• _Exercise brief_: What follows is a set of records. Repeat every one of them exactly.

• _Entries supplied_:

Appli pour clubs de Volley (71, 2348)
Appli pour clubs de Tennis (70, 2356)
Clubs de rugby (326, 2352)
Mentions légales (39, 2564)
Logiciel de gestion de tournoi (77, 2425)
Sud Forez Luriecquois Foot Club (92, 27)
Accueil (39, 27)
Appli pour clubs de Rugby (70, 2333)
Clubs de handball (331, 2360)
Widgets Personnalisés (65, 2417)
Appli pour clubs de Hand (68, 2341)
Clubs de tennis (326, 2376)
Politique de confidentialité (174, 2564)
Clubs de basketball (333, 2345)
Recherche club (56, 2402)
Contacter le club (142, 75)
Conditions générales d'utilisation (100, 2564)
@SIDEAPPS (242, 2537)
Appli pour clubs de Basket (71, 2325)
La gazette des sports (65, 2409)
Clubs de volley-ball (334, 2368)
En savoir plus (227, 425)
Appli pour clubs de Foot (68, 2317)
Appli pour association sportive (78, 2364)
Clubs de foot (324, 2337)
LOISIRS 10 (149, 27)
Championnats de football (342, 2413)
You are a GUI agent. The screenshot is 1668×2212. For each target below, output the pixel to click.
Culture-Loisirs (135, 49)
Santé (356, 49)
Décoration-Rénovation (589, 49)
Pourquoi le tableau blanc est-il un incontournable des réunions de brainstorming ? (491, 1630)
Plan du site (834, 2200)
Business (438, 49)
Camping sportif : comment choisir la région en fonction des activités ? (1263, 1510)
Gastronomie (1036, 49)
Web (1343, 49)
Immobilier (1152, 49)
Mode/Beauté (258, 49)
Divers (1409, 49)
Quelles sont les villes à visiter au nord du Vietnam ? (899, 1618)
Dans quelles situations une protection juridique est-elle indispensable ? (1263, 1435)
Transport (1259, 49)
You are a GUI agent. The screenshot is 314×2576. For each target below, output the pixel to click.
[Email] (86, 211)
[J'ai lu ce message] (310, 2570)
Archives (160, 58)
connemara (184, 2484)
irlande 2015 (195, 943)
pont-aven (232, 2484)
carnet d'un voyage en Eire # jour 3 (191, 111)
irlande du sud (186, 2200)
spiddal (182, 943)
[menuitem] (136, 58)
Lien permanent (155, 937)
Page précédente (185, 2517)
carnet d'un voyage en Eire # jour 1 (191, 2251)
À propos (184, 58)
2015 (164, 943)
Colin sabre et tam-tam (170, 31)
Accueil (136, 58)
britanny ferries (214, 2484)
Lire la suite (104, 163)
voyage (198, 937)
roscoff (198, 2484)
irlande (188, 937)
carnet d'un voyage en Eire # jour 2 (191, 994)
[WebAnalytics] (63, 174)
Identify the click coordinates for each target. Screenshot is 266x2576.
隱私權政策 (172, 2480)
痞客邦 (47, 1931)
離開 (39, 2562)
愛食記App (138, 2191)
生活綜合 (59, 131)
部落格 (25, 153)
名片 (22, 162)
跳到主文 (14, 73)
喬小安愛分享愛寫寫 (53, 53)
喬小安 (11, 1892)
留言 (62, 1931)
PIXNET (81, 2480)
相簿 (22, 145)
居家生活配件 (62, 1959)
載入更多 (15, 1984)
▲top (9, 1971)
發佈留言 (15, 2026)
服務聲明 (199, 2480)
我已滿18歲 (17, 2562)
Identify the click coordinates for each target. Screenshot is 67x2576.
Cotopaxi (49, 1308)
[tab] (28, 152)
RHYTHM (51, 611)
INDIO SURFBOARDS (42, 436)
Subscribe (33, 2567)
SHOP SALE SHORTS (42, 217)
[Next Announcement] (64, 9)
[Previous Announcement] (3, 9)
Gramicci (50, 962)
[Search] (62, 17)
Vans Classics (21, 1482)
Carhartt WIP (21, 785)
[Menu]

• _Solved problem_:
Appli pour clubs de Volley (71, 2348)
Appli pour clubs de Tennis (70, 2356)
Clubs de rugby (326, 2352)
Mentions légales (39, 2564)
Logiciel de gestion de tournoi (77, 2425)
Sud Forez Luriecquois Foot Club (92, 27)
Accueil (39, 27)
Appli pour clubs de Rugby (70, 2333)
Clubs de handball (331, 2360)
Widgets Personnalisés (65, 2417)
Appli pour clubs de Hand (68, 2341)
Clubs de tennis (326, 2376)
Politique de confidentialité (174, 2564)
Clubs de basketball (333, 2345)
Recherche club (56, 2402)
Contacter le club (142, 75)
Conditions générales d'utilisation (100, 2564)
@SIDEAPPS (242, 2537)
Appli pour clubs de Basket (71, 2325)
La gazette des sports (65, 2409)
Clubs de volley-ball (334, 2368)
En savoir plus (227, 425)
Appli pour clubs de Foot (68, 2317)
Appli pour association sportive (78, 2364)
Clubs de foot (324, 2337)
LOISIRS 10 (149, 27)
Championnats de football (342, 2413)
You are a GUI agent. The screenshot is 1668×2212. For each target below, output the pixel to click.
Culture-Loisirs (135, 49)
Santé (356, 49)
Décoration-Rénovation (589, 49)
Pourquoi le tableau blanc est-il un incontournable des réunions de brainstorming ? (491, 1630)
Plan du site (834, 2200)
Business (438, 49)
Camping sportif : comment choisir la région en fonction des activités ? (1263, 1510)
Gastronomie (1036, 49)
Web (1343, 49)
Immobilier (1152, 49)
Mode/Beauté (258, 49)
Divers (1409, 49)
Quelles sont les villes à visiter au nord du Vietnam ? (899, 1618)
Dans quelles situations une protection juridique est-elle indispensable ? (1263, 1435)
Transport (1259, 49)
You are a GUI agent. The screenshot is 314×2576. For each target below, output the pixel to click.
[Email] (86, 211)
[J'ai lu ce message] (310, 2570)
Archives (160, 58)
connemara (184, 2484)
irlande 2015 (195, 943)
pont-aven (232, 2484)
carnet d'un voyage en Eire # jour 3 (191, 111)
irlande du sud (186, 2200)
spiddal (182, 943)
[menuitem] (136, 58)
Lien permanent (155, 937)
Page précédente (185, 2517)
carnet d'un voyage en Eire # jour 1 (191, 2251)
À propos (184, 58)
2015 (164, 943)
Colin sabre et tam-tam (170, 31)
Accueil (136, 58)
britanny ferries (214, 2484)
Lire la suite (104, 163)
voyage (198, 937)
roscoff (198, 2484)
irlande (188, 937)
carnet d'un voyage en Eire # jour 2 (191, 994)
[WebAnalytics] (63, 174)
Identify the click coordinates for each target. Screenshot is 266x2576.
隱私權政策 (172, 2480)
痞客邦 (47, 1931)
離開 (39, 2562)
愛食記App (138, 2191)
生活綜合 (59, 131)
部落格 (25, 153)
名片 (22, 162)
跳到主文 (14, 73)
喬小安愛分享愛寫寫 (53, 53)
喬小安 (11, 1892)
留言 (62, 1931)
PIXNET (81, 2480)
相簿 (22, 145)
居家生活配件 (62, 1959)
載入更多 (15, 1984)
▲top (9, 1971)
發佈留言 (15, 2026)
服務聲明 (199, 2480)
我已滿18歲 (17, 2562)
Identify the click coordinates for each target. Screenshot is 67x2576.
Cotopaxi (49, 1308)
[tab] (28, 152)
RHYTHM (51, 611)
INDIO SURFBOARDS (42, 436)
Subscribe (33, 2567)
SHOP SALE SHORTS (42, 217)
[Next Announcement] (64, 9)
[Previous Announcement] (3, 9)
Gramicci (50, 962)
[Search] (62, 17)
Vans Classics (21, 1482)
Carhartt WIP (21, 785)
[Menu]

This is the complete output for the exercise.